This blog will be about what options you have when you got a lot of non-managed shared devices that need to run the Teams desktop app.
Imagine the next scenario: Just right before the first Covid19 wave, a company made the decision to transform their organization to a modern zero trust company. Before this decision was made, everyone was working on a remote desktop cluster which was placed inside a datacentre and none of their (shared) on-premise devices were managed.
And like everyone, they immediately wanted to start using teams. Of course, we made sure some of the governance was applied. But what could be the problem? Most of the devices are non-managed shared devices…
So, user A will open teams and enter their credentials accepts the MFA prompt, and teams is logged in. Guess what will happen when user B needs that device?
When user A doesn’t log out of Teams before shutting down the device, the next user has access to user A their Teams account. Of course, this is not proper governance, but it’s very understandable this happens.
So, we have a little bit of a problem now. None of the devices are managed or enrolled right now. How are we going to fix this problem?
There are 6 options:
1. Manually create a guest account on each device and configure all kind of settings so when user A logs out of the device the user profile is wiped
2.Create a PowerShell script, which needs to run at each user logoff. It removes the:
- Credentials with CMDkey
- HKCU Teams folder
3.Configure the sign-in frequency: create a group with these users in it. After the group is created you can create a new Conditional Access policy and target the group you just created.
- Users and groups: Selected users and groups
- Cloud apps: Microsoft Teams
- Device Platform: Windows
- Client Apps: Mobile Apps Desktop Clients
- Device state: Exclude Compliant devices
- Session: Sign in frequency: 1 Hour
4. Only allow the web-based teams app: First, you need to block the Teams Desktop App with A conditional access rule and only allow browser access to Teams. After you configured the first rule, you will need to configure a second Conditional Access rule to prevent a persistent browser.
5. Start enrolling all devices into Intune, apply conditional access rules, and configure a Device Configuration Policy for those devices who need Windows shared device mode.
6. Manually configure shared device mode. Run a PowerShell script (psexec needed) to configure shared device mode with the WMI bridge. You can automate this as I did with the device wiping script. Of course, don’t forget to install the Teams app for all users/machine-wide installer.
$sharedPC = Get-CimInstance -Namespace "root\cimv2\mdm\dmmap" -ClassName "MDM_SharedPC" $sharedPC.EnableSharedPCMode = $True $sharedPC.SetEduPolicies = $True $sharedPC.SetPowerPolicies = $True $sharedPC.MaintenanceStartTime = 0 $sharedPC.SignInOnResume = $True $sharedPC.SleepTimeout = 0 $sharedPC.EnableAccountManager = $True $sharedPC.AccountModel = 2 $sharedPC.DeletionPolicy = 1 $sharedPC.DiskLevelDeletion = 25 $sharedPC.DiskLevelCaching = 50 $sharedPC.RestrictLocalStorage = $False $sharedPC.KioskModeAUMID = "" $sharedPC.KioskModeUserTileDisplayText = "" $sharedPC.InactiveThreshold = 0 Set-CimInstance -CimInstance $sharedPC Get-CimInstance -Namespace "root\cimv2\mdm\dmmap" -ClassName MDM_SharedPC
So, we have some options to choose from, so which should, or can we pick?

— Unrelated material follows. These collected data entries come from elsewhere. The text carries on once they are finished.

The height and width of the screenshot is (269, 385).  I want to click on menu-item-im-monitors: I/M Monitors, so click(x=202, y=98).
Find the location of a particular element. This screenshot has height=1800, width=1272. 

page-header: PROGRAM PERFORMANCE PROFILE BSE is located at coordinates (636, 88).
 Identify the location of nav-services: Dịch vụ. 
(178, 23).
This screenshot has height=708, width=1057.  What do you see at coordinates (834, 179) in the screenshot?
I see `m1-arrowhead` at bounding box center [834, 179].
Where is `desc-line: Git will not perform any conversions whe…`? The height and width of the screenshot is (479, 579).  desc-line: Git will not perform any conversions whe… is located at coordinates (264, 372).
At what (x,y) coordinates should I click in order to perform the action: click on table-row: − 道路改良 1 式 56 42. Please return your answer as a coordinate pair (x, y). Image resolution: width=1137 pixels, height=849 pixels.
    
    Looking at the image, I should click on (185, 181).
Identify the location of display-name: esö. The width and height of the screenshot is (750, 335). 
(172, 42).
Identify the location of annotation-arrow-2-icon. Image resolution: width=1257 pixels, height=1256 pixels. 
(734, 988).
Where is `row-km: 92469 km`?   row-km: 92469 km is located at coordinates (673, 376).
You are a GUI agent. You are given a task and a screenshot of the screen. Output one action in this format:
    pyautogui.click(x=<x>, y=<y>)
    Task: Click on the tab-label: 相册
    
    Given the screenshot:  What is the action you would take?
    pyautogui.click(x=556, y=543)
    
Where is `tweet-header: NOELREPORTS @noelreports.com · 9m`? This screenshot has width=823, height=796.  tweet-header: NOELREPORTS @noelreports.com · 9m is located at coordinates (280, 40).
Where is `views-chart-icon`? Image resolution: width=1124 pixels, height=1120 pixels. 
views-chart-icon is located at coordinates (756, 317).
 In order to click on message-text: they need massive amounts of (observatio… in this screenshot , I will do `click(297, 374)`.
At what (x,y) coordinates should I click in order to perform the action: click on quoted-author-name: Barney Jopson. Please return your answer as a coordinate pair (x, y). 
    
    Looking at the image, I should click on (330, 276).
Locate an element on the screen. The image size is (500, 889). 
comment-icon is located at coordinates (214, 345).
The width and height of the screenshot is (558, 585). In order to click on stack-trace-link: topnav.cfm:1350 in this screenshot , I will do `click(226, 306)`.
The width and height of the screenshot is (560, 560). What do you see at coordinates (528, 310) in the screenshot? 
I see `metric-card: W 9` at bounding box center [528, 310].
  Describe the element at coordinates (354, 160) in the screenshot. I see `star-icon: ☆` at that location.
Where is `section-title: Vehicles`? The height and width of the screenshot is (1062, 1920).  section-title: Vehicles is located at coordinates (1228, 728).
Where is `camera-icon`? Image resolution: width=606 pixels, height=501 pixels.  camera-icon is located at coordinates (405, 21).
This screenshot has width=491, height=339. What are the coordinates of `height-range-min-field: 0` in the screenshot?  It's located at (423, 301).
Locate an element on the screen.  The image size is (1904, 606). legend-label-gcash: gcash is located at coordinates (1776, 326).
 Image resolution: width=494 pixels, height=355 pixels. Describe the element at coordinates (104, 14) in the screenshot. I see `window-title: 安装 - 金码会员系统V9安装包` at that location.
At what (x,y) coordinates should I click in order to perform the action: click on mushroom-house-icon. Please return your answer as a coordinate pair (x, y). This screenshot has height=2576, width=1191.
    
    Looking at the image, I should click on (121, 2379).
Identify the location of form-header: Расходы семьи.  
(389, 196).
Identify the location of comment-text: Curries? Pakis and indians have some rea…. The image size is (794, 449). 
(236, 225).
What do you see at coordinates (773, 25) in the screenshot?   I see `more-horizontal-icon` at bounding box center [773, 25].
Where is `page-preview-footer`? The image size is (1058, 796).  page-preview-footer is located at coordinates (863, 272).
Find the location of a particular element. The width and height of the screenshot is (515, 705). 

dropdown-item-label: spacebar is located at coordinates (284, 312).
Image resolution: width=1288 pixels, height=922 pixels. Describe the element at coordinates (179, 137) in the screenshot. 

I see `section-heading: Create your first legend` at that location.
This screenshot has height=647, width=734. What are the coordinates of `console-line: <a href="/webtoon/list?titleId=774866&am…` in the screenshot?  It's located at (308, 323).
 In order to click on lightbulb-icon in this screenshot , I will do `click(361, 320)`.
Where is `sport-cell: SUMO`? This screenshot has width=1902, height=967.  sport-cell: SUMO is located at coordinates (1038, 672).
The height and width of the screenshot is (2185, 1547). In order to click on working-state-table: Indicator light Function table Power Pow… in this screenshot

Options 1,2 and 6 will take you a lot of time and you might not always know if you have configured all devices.
Of course, option 5 would be the best. Option 5 will also take you some time, but it has to be done someday, so why not now?
When you don’t have time to spare right now, maybe choosing a solution that is faster to implement.
The best option you have is to deploy conditional access rules. So, we got 2 options left, which one to choose? it depends on if the customer really wants to use the desktop app or could do with just the browser one.
- If the customer is okay to only allow the Teams browser app, you can go for option 4.
- If the customer desperately wants to use the desktop app, you can’t block it and you will need to go for option 3. Don’t forget to require MFA.
Putting up all defenses to block everything is not the way to go but keep in mind it still needs to be secure. In my opinion, the easiest way is to only allow the teams web app but it’s obvious the desktop app has its benefits.